====== The data ======
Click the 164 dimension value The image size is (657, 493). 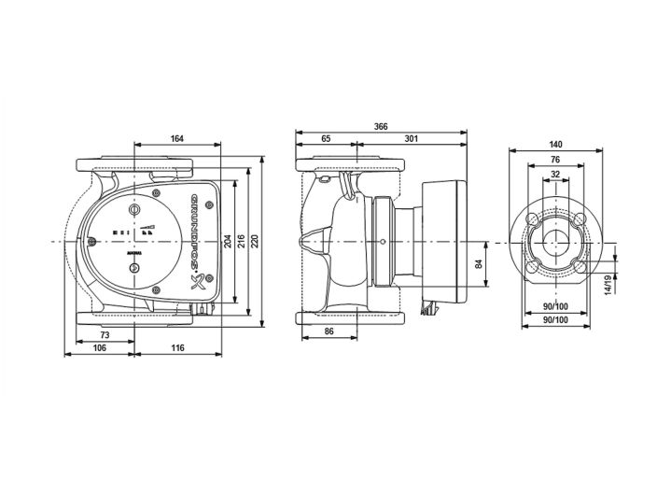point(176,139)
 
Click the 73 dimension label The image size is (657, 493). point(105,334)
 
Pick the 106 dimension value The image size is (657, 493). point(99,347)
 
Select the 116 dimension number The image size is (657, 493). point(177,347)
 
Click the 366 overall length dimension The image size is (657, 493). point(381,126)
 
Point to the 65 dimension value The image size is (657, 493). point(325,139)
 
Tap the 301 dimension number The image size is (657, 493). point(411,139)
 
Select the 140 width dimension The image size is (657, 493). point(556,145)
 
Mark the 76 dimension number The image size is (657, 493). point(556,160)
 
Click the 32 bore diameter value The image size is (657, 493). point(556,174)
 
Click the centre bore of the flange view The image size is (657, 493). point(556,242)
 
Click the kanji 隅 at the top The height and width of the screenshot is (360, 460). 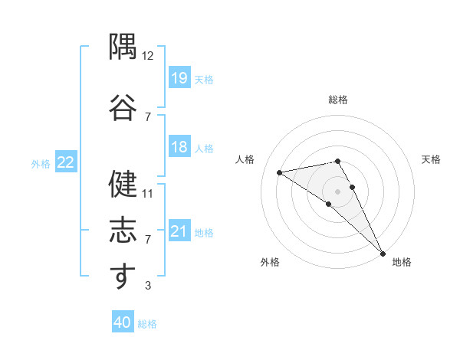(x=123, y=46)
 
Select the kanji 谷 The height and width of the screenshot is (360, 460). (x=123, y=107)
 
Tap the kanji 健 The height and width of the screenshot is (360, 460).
======
Exercise:
Format the part of the data that opens with the line containing "Click the 73" and closes with the line containing "Select the 140" as a Markdown table with the columns Row and Data line, leaving out blank lines. Include only that part.

The solution:
| Row | Data line |
|---|---|
| 1 | Click the 73 dimension label The image size is (657, 493). point(105,334) |
| 2 | Pick the 106 dimension value The image size is (657, 493). point(99,347) |
| 3 | Select the 116 dimension number The image size is (657, 493). point(177,347) |
| 4 | Click the 366 overall length dimension The image size is (657, 493). point(381,126) |
| 5 | Point to the 65 dimension value The image size is (657, 493). point(325,139) |
| 6 | Tap the 301 dimension number The image size is (657, 493). point(411,139) |
| 7 | Select the 140 width dimension The image size is (657, 493). point(556,145) |